C’est l’histoire de l’oignon que l’on pèle, après une pelure il y en a une autre, et encore une autre couche et l’on doit vous aider à peler toutes ces couches, pour les intégrer à votre vie sans qu’elles vous fassent souffrir encore.
Normalement je devais travailler sur cette esquisse :
Mais j’en suis incapable aujourd’hui, c’est la totale explosion dans ma tête. Cette souffrance que j’ai à l’intérieur de moi, me pousse à me sentir seule aussi derrière cet écran, et seule avec mon crayon.
Je dis bien c’est cette souffrance qui me pousse à sentir cela, car Béatrice sait qu’elle n’est pas seule, mais c’est mon cerveau, qui lui parfois ne le comprend pas, il reste en mode : « déraillement, ça disjoncte ». Il y a comme une partie émotionnelle qui est là qui a subi ces multiples traumatismes. Et l’adulte Béatrice essaie de survivre au milieu de cette bouillasse du passé qui est remontée avec une extrême violence depuis les derniers événements que j’ai vécu et les attentats.
Je suis cette espèce d’oignon auquel il faut enlever ces multiples couches de ce passé afin que je puisse mieux respirer, mieux avancer, et je dirai pour mieux vivre, car ce mot là, oui il est important pour moi : Vivre.
Pour la réalisation de mon esquisse, j’ai commencé par dessiner l’oignon avec cette expression de souffrance. Bien sûr, j’aurais pu réaliser un oignon avec un sourire, mais je me rends compte que garder des situations en soi qui font mal, en fin de compte, la douleur ne finit jamais de grandir, et ça finit par exploser car c’est devenu ingérable pour mon cerveau. Alors ça fait une explosion, ça fait boum ça explose comme une bombe comme une bombe atomique, et c’est insupportable.
J’ai ensuite continué mon esquisse en dessinant ce corps qui se tord de douleur, car c’est bien cela le corps vit encore et subit la douleur physique liée aux traumatismes. Et mon cerveau me renvoie la frayeur, les angoisses, les terreurs diverses, mes hurlements etc.
Le passé est venu m’aspirer et me ramener lui et me fait sentir la mort.
Pour la réalisation du manteau de mon esquisse, je me suis sentie obligée d’y mettre de la couleur, je parle pour l’oignon.
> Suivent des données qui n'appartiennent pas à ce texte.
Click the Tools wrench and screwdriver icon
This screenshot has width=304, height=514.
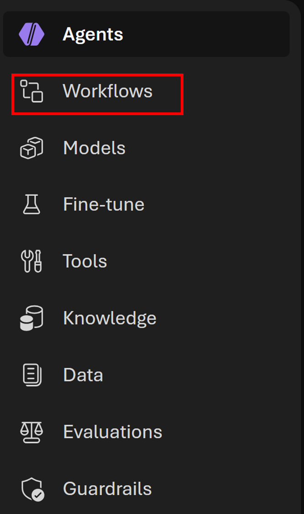(31, 261)
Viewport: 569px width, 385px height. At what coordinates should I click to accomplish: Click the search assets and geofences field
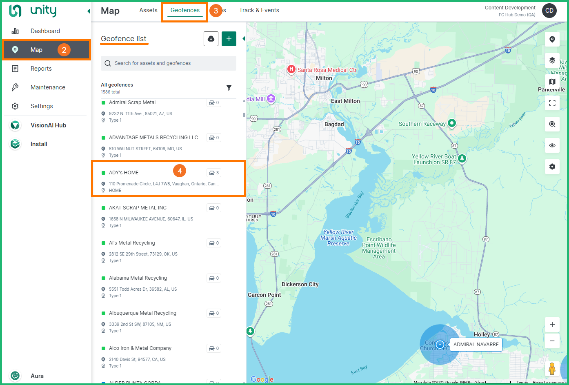pyautogui.click(x=169, y=63)
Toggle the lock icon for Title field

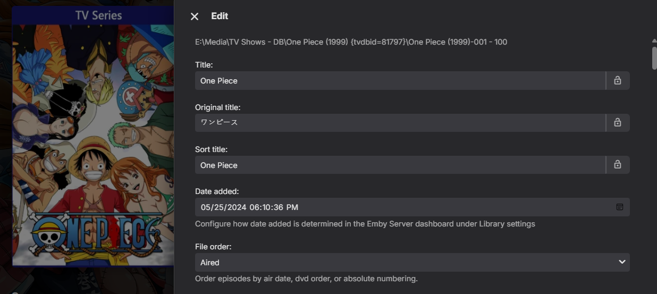618,81
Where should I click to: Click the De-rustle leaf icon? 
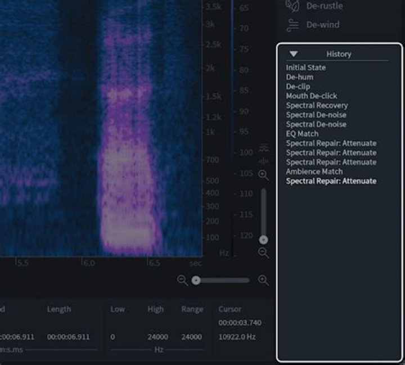click(x=292, y=5)
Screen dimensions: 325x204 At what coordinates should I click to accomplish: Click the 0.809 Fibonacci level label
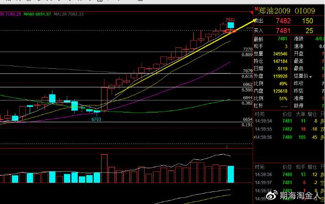tap(247, 55)
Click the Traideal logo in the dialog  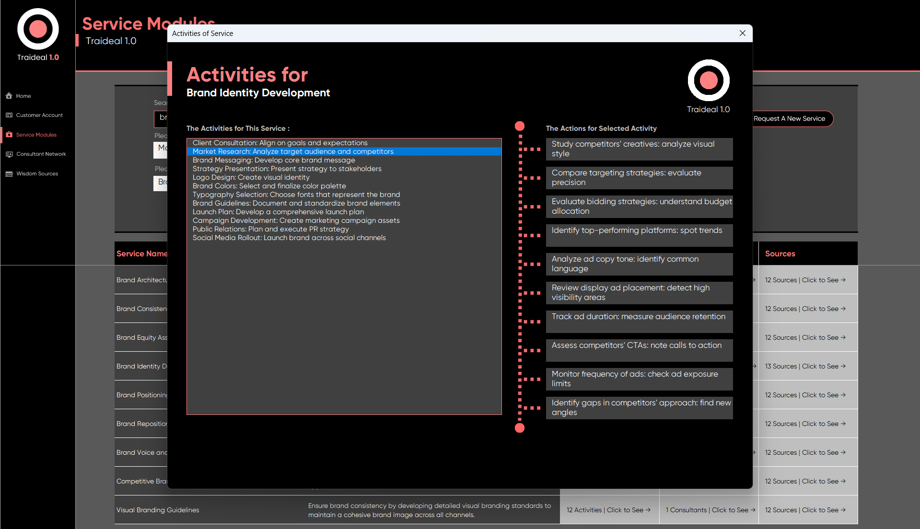coord(708,81)
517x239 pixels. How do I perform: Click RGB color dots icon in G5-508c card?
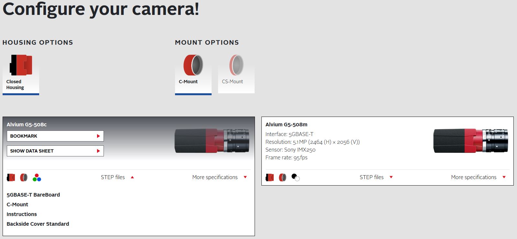coord(37,177)
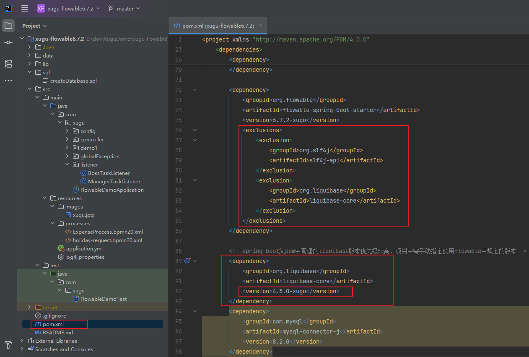Open the master branch dropdown
Viewport: 529px width, 357px height.
click(124, 8)
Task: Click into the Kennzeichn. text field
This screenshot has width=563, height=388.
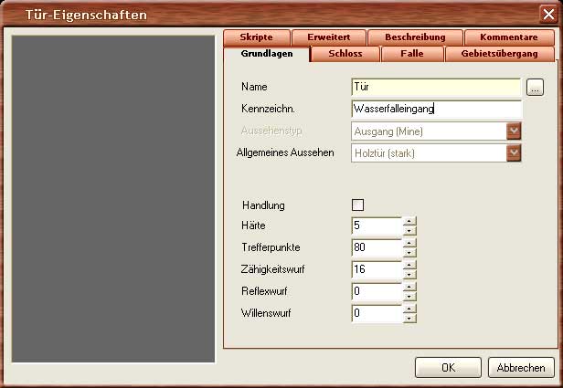Action: click(x=435, y=110)
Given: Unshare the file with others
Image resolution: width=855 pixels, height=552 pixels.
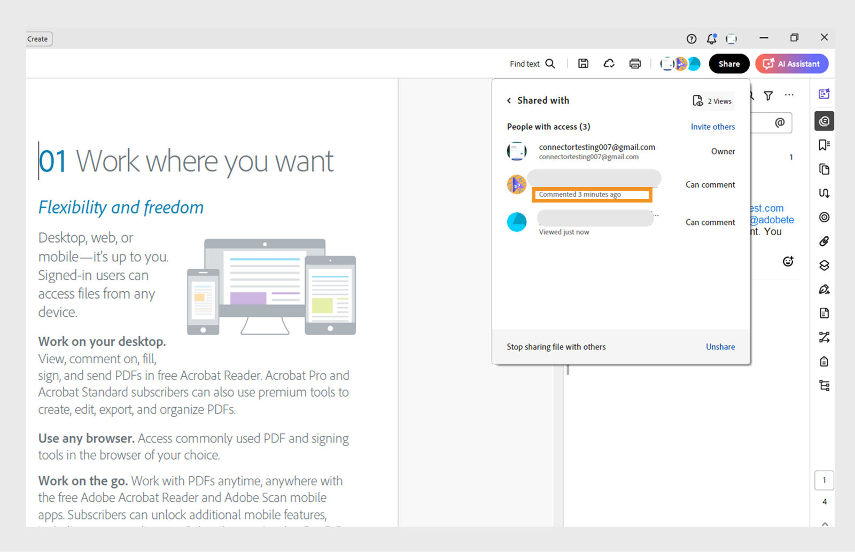Looking at the screenshot, I should pyautogui.click(x=720, y=346).
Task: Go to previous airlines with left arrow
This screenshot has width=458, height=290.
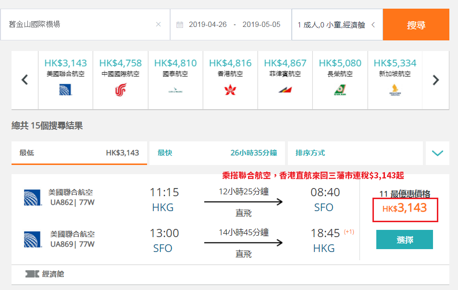Action: pos(25,80)
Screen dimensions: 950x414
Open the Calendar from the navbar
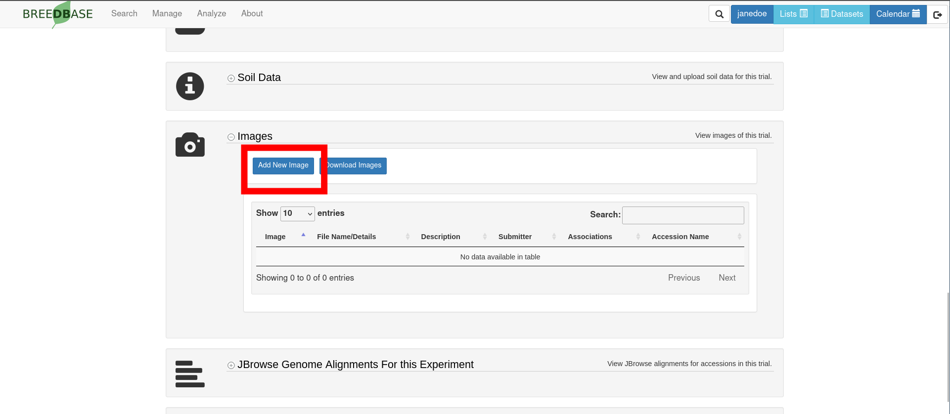click(x=898, y=14)
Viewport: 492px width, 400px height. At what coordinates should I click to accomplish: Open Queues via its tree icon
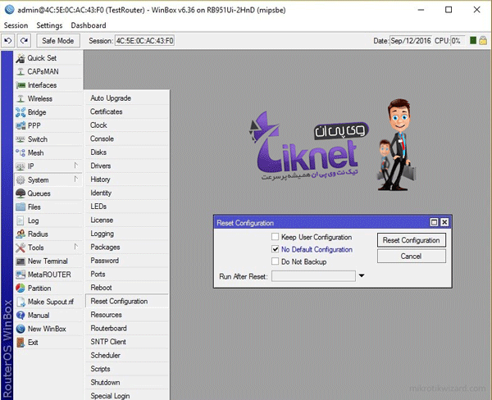(21, 193)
Pour le corps couleur noire estompée avec les doigts. ça devait être comme ça.
Matériaux utilisés :
Dessin sur feuille de format de 36×48 cm à grain fin.
Je me suis servie de mes crayons de couleurs aquarelles, un pinceau et une goutte d’eau et je me suis servie aussi du crayon grafic 6B ? ‘b, et HB.
Que ressentez-vous ?
Hormis les dissociations, qui me perturbent beaucoup en ce moment, car leur violence est forte, j’ai ressenti des sensations bizarres et incompréhensibles, comme par exemple lors de la coloration du corps, je devais insister sur le contour du corps, j’ai ressenti une certaine force, à la limite de vouloir casser mon crayon.
Je ne suis pas arrivée à savoir si c’était de la colère ou un ras le bol de ressentir dans ma tête cette souffrance et cette impuissance.
Cette réaction a été la même pour l’oignon, comme si cette douleur ne devait pas sortir de celui-ci.
Il y avait ce moment aussi où je voulais prendre le cutter et me punir, c’est la même sensation qui est ressortie dans le fait de vouloir me soûler, voler très haut et mourir et revenir comme si rien était arrivé.
Mais il y a cette question qui est venue me titiller : n’y a t-il pas une autre partie émotionnelle qui recherche à se mettre en grand danger ? Qui chercherait à trouver une sensation plus forte pour atténuer cette souffrance dans ma tête ?
Et pour finir je recherchais Béatrice adulte au milieu de tout cela mais ça m’a été difficile. Je sais qu’elle est là, qu’elle existe, mais après c’est beaucoup plus compliqué pour la sentir en moi. Comme endormie je dirais, dans le brouillard.
Beaucoup d’images du passé sont venues tordre mon cerveau de douleur, et les douleurs physiques étaient aussi présentes, comme le mal de tête, mal aux niveau des chevilles, et cette sensation d’avoir été attachée, et d’avoir couru à en perdre la respiration. Et le fait aussi ne n’avoir pas pu dessiner sur une grande feuille comme d’habitude, la grandeur de l’espace de celle-ci, m’a effrayée.
Pour terminer je n’arrive pas à mettre un mot devant ce dessin.
Mais je sais une chose ça a du m’aider, mais pour l’instant c’est beaucoup trop envahi dans ce cerveau pour vous dire en quoi. Je le sais par l’expérience en dessinant.